The recipients of the 2011 Military Child of the Year Award are an impressive group:

  • Nicole Goetz has been helping to take of her little brother by cheering him up or assisting him with homework, while maintaining a 4.0 GPA, working a job, and performing 500 hours of community service.
  • Taylor Dahl-Sims has been taking on more responsibilities by assisting with her baby brother, who was injured at birth. When Taylor’s stepfather returned home with a traumatic brain injury, she took on a greater role at home.
  • Kyle Hoeye has taught hundreds of his peers how to make videos educating non-military kids about the challenges faced by military kids, and publicly speaking about his own experiences as a military kid. Kyle also works with his school’s Key Club to send personalized care packages to troops overseas.
  • Margaret Rochon is working to help people understand the issues that military children and their families experience. She convinced six recognized experts to lead a seminar for teachers about the effects of PTSD on military families, which is now a training requirement for all teachers in her county. Margaret has also managed to volunteer more than 500 hours in the community herself.
  • Melissa Howland has also been working hard in her community, committing almost 500 hours of community service to a dozen different causes. Melissa faced her own unique challenge, having been diagnosed with a blood disorder that left her unable to play basketball, an activity she loves. Melissa told the First Lady “you can’t go wrong giving back.” 

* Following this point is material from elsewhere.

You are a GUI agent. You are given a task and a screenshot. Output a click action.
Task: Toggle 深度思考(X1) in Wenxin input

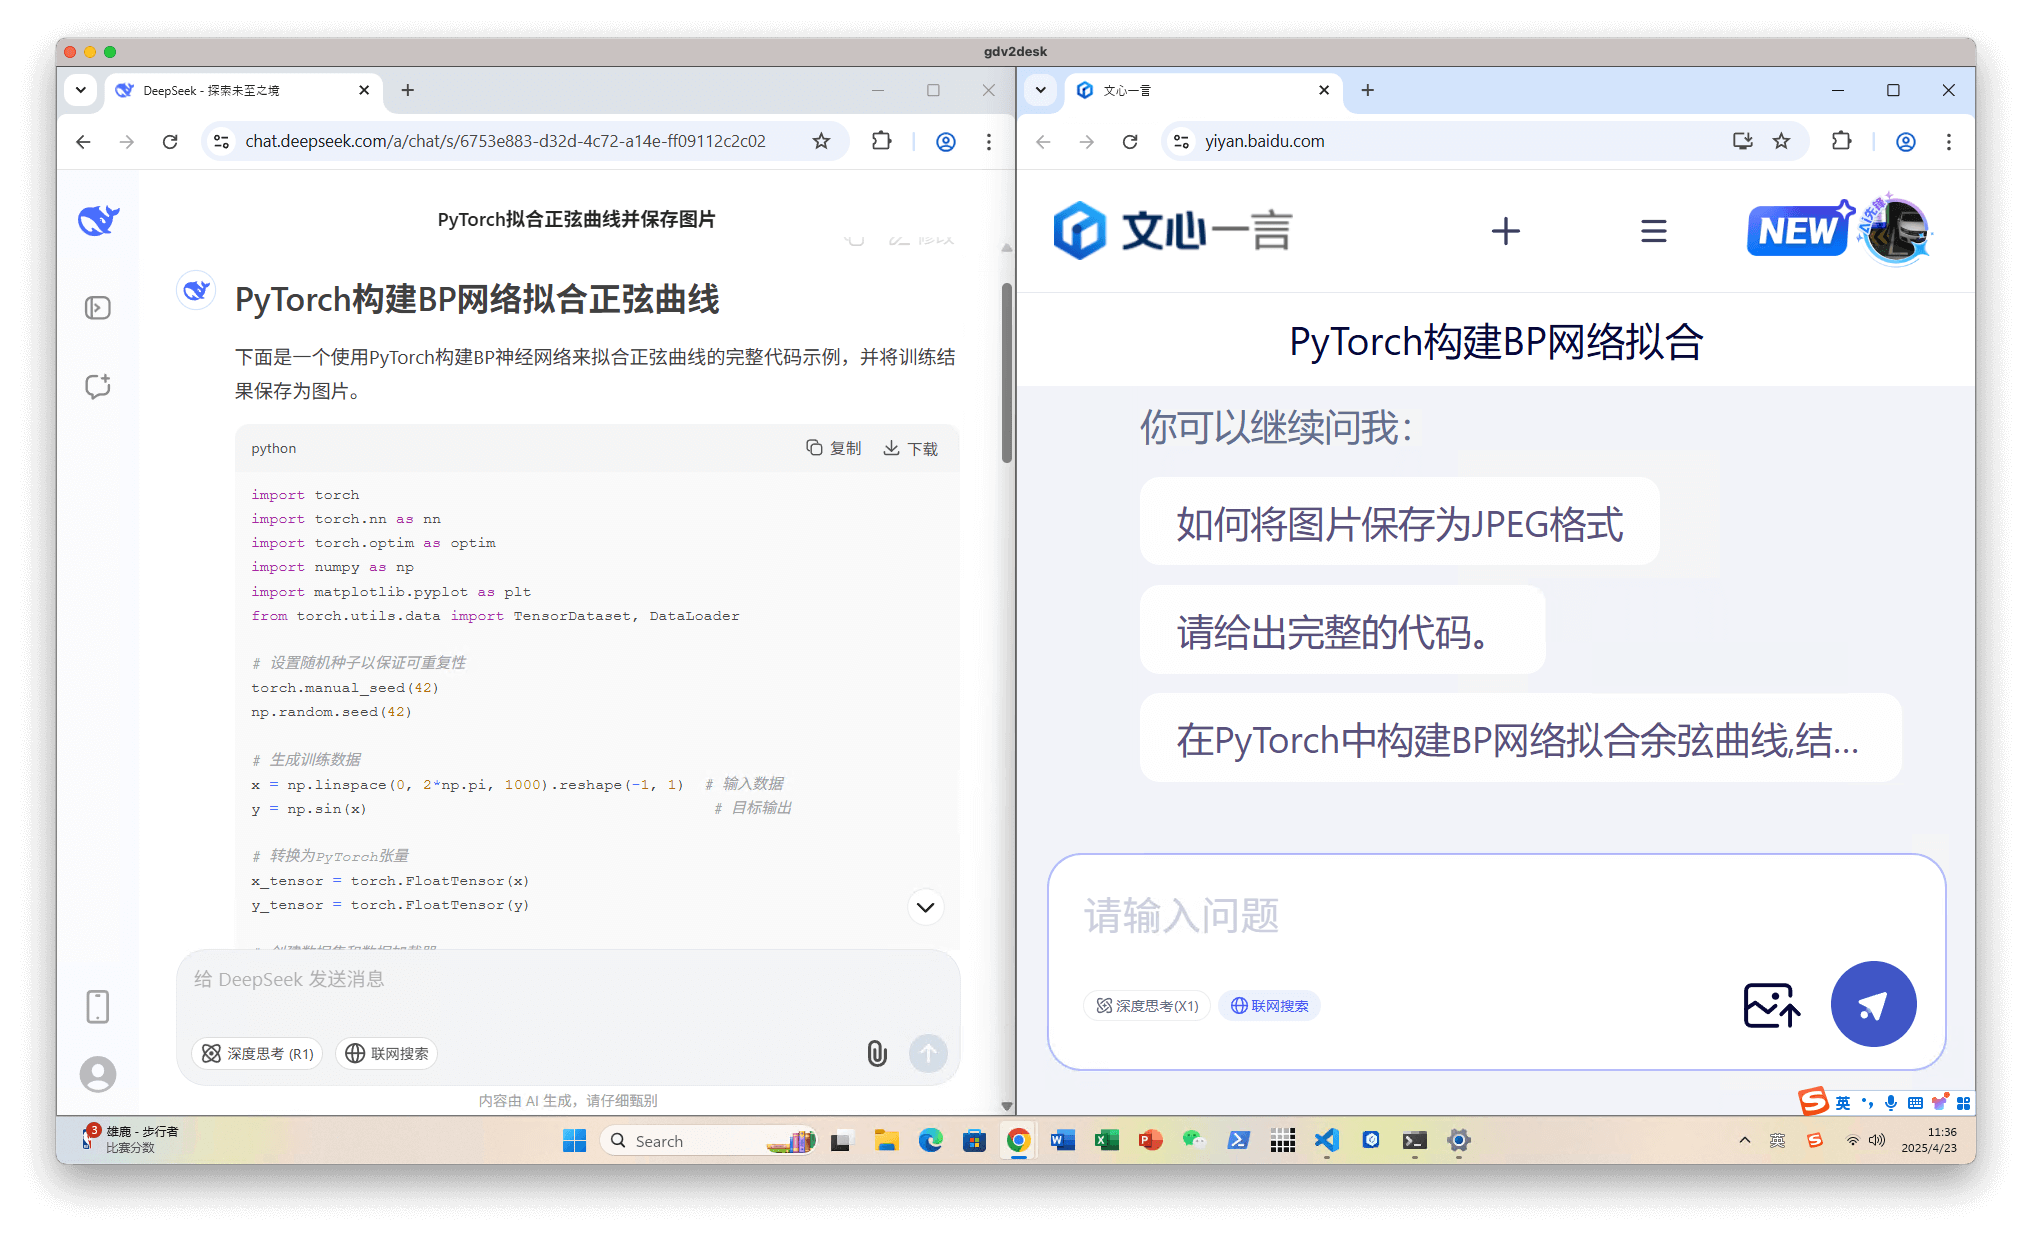tap(1147, 1006)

The First Lady commended all the honorees for their service, sacrifice and maturity:

When you think about everything that tonight’s honorees have done with their lives, you can’t help but begin to think twice about the title of this award, because while these five Military Children of the Year might be young people, they’ve each shown maturity and grace and wisdom far beyond their years.

Supporting military families has been priority for the First Lady and Dr. Biden. Together, Mrs. Obama and Dr. Biden are launching a new nationwide initiative calling on Americans to honor, recognize, and support military families.